++++ Data ++++
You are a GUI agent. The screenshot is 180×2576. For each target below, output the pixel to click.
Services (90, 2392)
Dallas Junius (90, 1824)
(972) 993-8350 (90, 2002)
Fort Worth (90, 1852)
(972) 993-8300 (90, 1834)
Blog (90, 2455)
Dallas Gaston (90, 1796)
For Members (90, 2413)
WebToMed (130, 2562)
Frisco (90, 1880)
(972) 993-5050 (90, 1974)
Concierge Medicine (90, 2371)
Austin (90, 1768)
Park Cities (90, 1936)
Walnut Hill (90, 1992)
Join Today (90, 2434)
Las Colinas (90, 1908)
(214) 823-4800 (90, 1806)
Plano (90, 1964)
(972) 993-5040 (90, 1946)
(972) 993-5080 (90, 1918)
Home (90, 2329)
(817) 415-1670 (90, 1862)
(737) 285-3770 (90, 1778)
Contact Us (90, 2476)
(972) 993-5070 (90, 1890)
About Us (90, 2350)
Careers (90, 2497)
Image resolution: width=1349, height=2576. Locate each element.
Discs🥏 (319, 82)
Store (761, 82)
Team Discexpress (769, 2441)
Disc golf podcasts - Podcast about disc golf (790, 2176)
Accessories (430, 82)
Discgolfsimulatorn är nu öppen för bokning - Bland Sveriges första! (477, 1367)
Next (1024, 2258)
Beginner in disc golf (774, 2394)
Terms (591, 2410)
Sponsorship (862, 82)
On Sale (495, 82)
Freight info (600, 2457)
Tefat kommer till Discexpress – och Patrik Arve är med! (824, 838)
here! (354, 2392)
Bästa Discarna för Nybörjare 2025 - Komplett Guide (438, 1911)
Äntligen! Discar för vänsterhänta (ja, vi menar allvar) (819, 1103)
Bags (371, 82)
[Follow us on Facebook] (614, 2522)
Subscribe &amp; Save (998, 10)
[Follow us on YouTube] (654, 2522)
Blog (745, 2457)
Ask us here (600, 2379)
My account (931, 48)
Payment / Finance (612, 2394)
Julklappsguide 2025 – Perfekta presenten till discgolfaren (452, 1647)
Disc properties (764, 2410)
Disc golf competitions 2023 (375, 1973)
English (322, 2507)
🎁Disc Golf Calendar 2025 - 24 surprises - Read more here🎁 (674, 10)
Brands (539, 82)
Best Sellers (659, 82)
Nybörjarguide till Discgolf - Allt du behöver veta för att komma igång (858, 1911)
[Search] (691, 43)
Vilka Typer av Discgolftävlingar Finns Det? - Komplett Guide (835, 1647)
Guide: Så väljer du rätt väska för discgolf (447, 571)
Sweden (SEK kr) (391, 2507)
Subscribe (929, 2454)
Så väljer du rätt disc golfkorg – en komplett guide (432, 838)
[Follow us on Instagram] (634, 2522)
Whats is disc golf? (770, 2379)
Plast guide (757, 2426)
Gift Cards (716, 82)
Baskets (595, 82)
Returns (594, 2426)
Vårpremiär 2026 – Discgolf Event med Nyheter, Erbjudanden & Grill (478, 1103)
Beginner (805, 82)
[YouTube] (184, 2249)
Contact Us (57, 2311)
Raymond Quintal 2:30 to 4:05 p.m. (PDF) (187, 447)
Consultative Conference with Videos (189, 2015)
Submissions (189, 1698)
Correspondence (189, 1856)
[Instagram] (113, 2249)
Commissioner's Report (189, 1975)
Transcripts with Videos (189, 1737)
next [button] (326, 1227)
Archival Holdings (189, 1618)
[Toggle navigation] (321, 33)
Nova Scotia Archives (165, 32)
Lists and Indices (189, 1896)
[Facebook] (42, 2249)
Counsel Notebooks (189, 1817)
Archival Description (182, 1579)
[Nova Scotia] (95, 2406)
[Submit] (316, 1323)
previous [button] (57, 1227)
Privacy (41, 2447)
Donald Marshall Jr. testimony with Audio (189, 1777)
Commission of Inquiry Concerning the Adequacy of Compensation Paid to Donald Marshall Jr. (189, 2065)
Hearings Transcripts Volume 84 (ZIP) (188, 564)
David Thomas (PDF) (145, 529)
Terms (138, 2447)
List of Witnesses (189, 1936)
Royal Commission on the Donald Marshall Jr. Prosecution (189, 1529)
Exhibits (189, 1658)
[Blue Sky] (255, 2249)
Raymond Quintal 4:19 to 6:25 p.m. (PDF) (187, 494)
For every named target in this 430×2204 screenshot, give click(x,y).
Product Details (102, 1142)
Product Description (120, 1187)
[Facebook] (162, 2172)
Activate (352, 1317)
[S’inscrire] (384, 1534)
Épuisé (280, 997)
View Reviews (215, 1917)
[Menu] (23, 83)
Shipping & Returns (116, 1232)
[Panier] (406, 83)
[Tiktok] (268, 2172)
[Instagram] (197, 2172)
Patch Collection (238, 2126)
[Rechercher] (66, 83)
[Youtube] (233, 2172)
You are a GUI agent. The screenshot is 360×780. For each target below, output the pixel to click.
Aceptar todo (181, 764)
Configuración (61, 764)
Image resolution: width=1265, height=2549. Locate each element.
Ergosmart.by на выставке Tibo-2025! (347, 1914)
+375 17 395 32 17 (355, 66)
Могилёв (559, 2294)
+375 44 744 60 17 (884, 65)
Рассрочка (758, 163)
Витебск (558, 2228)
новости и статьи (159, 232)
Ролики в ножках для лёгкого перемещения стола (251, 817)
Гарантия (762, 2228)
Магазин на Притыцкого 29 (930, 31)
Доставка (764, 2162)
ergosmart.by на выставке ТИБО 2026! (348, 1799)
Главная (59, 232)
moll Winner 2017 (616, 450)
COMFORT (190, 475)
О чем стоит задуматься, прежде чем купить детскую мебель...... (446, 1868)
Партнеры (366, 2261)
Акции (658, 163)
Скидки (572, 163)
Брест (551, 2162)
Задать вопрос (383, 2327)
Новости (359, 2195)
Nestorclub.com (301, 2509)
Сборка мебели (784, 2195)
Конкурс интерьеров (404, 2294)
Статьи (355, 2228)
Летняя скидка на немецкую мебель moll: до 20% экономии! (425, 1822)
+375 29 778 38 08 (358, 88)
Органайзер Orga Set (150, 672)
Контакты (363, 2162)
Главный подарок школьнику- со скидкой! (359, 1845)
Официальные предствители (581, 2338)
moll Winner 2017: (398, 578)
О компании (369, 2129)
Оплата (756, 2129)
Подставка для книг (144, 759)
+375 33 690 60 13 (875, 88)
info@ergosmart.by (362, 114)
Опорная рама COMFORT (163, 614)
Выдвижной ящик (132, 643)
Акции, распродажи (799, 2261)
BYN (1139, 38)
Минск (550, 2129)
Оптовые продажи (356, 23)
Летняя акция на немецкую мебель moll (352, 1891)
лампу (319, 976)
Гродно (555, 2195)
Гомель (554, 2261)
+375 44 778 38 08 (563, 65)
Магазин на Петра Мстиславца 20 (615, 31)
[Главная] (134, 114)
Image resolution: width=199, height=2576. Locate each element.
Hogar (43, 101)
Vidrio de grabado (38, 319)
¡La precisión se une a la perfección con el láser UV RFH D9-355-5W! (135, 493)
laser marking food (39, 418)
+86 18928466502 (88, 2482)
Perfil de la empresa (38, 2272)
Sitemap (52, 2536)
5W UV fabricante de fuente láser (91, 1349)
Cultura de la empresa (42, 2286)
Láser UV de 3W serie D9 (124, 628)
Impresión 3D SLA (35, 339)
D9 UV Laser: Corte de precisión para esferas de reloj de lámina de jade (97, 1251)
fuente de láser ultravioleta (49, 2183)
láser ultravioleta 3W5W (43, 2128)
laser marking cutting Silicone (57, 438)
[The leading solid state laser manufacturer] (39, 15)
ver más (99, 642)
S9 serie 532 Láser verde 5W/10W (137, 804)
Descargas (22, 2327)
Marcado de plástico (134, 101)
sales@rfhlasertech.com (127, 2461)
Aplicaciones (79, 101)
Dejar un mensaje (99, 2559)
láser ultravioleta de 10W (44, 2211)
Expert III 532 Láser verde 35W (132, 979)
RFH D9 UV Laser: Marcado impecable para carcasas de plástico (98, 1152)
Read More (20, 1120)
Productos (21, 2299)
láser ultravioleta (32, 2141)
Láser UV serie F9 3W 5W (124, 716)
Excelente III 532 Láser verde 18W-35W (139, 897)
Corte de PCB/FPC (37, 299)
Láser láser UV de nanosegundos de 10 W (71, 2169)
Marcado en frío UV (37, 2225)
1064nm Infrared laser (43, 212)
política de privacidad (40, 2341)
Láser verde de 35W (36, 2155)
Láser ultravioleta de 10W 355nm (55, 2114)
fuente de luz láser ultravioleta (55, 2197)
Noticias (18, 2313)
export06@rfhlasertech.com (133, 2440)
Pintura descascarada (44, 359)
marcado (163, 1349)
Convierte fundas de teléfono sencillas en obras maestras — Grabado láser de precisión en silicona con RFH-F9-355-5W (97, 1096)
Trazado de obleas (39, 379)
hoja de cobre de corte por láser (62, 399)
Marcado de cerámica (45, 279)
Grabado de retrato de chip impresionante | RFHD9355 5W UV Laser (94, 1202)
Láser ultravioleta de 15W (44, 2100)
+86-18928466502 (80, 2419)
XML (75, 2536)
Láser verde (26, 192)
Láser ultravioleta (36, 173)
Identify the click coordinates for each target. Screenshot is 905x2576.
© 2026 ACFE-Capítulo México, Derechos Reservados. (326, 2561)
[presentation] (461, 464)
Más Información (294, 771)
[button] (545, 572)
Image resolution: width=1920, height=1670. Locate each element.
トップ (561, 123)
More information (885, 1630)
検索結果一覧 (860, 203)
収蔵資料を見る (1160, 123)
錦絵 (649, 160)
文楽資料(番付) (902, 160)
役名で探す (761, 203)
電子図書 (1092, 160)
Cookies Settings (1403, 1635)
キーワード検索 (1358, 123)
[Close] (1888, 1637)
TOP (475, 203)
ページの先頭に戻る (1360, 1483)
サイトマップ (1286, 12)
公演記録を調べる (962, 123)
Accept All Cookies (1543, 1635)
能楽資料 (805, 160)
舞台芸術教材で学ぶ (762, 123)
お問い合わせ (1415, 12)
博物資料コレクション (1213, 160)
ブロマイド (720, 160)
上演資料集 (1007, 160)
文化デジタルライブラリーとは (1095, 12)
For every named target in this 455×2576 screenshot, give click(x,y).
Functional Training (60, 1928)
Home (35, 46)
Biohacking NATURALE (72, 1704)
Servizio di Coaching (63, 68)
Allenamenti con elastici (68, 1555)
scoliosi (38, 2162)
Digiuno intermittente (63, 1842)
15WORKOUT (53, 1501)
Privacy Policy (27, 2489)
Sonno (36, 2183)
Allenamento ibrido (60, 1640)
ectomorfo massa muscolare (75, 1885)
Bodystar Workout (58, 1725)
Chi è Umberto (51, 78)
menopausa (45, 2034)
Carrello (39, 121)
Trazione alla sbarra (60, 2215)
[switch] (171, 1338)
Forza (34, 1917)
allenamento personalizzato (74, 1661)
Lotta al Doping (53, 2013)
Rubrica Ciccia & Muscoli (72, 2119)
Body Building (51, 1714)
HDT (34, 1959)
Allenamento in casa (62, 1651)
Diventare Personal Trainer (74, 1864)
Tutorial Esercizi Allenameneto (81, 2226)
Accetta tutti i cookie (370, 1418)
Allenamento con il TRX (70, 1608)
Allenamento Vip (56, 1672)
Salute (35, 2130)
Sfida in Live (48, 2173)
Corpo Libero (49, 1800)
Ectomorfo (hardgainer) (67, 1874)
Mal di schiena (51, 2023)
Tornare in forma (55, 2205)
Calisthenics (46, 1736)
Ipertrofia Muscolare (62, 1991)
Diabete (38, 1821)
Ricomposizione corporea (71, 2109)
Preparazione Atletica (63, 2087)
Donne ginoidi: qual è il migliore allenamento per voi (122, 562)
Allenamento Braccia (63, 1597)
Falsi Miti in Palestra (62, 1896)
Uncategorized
++++
• **Task prompt**
Search the entries above for the string "agent". Copy each line that holds it.

• **Answer for the task**
You are a GUI agent. The screenshot is 180×2576. For each target below, output the pixel to click.
You are a GUI agent. The screenshot is 360×780. For each target below, output the pixel to click.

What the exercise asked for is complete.